Saat ini, hubungan antara sumberdaya laut dan pesisir dengan kewenangan pengelolaan masyarakat adat mulai menjadi perhatian dan kepentingan dari pemerintah dan pembuat kebijakan. Selain itu, beberapa inisiatif dari masyarakat dan dorongan dunia internasional mulai bermunculan untuk mendukung masyarakat nelayan walaupun hukum nasional yang spesifik, kebijakan-kebijakan, dan instrumen hukum lainnya yang mengakui kewenangan pengelolaan masyarakat adat terhadap sumber daya laut dan pesisir belum terdapat di Indonesia. Namun pelaksanaan otonomi daerah dan pelimpahan kewenangan yang sekarang ini sedang di lakukan oleh pemerintah pusat kepada daerah merupakan langkah yang cukup menjanjikan serta mengkhawatirkan untuk mendukung pengelolaan sumber daya laut dan pesisir oleh masyarakat adat, walaupun hal ini masih perlu dilihat lebih jauh lagi. Salah satu keraifan lokal yang sangat menarik untuk di bahas yaitu kearifan lokal masyarakat Lombok Barat provinsi NTB yang di sebut dengan ‘Awig-awig”





Tujuan.
            Tujuan dari pembuatan makalah ini adalah untuk mengetahui seperti apa kearipan lokal masyarakat Lombok Barat ”Awig- Awig” terutama dalam kaitanya dengan sistem pengoalhan perikanan dan perananya dalam menjaga ekosistem laut. Sehingga dengan pembentukan makalah ini diharapkan akan mampu menjelaskan tentang sistem sosial masyarakat pesisr yang memiliki suatu aturan sendiri dalam mempertahankan kearipan lokal yang dimiliki.
Rumusan masalah di m..


Pembahasan
1.    pengertian
Pengertian awig-awig adalah aturan yang dibuat berdasarkan kesepakatan masyarakat untuk mengatur masalah tertentu dengan maksud memelihara ketertiban dan keamanan dalam kehidupan masyarakat. Awig-awig ini mengatur perbuatan yang boleh dan yang dilarang, sanksi serta orang atau lembaga yang diberi wewenang oleh masyarakat untuk menjatuhkan saksi. Munculnya awig-awig yang berlaku di wilayah Lombok semakin kuat seiring dengan hadirnya UU No.22/1999 tentang Pemerintah Daerah. Seperti aturan-aturan lokal lainnya, di era sentralistik banyak sekali praktik-praktik tradisional pengelolaan perikanan yang mengalami kematian akibat homogenisasi hukum dan pemonopolian pelaksanaan penegakan hukum oleh aparat. Akibatnya, keberadaan aturan-aturan lokal (hak ulayat) yang selama ini berlaku di masyarakat secara turun-menurun menjadi tidak lagi berfungsi dan mengalami degradasi, sehingga masyarakat yang merasa tidak dihargai oleh pemerintah banyak melakukan pembangkangan-pembangkangan terhadap hukum formal. Memudarnya kepercayaan masyarakat dan terjadinya pembangkangan terhadap hukum formal disebabkan oleh pemerintah itu sendiri yang tidak menegakkan hukum secara tegas.

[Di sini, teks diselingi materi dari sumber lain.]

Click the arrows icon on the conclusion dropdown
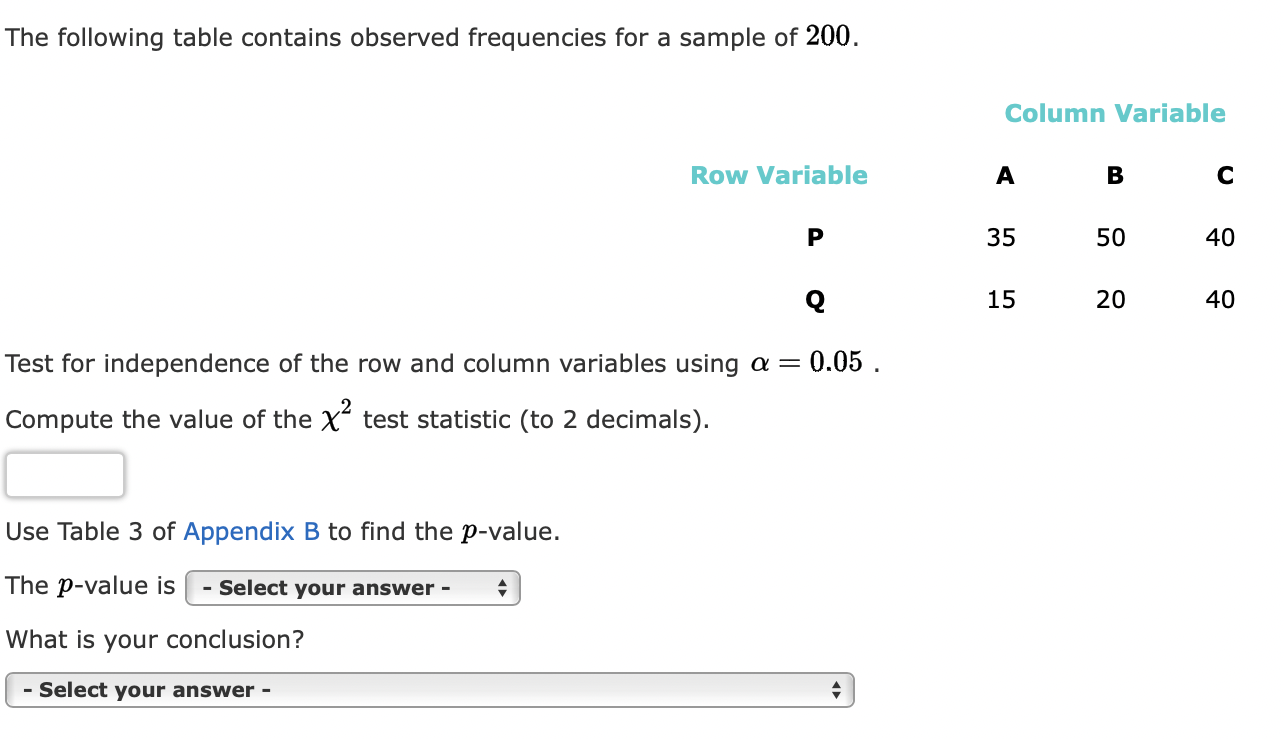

2.    Latar Blakang munculnya awig-awig
Sementara itu adanya penguatan awig-awig dalam pengelolaan perikanan di daerah ini dipengaruhi oleh masalah pokok yaitu konflik. Adapun munculnya konflik dalam kegiatan pemanfaatan sumber daya ikan dipengaruhi oleh rusaknya lingkungan (ekologi), pertambahan penduduk (demografi), lapangan pekerjaan yang semakin sedikit (mata pencarian), lingkungan politik legal, perubahan teknologi dan perubahan tingkat komersialisasi (pasar).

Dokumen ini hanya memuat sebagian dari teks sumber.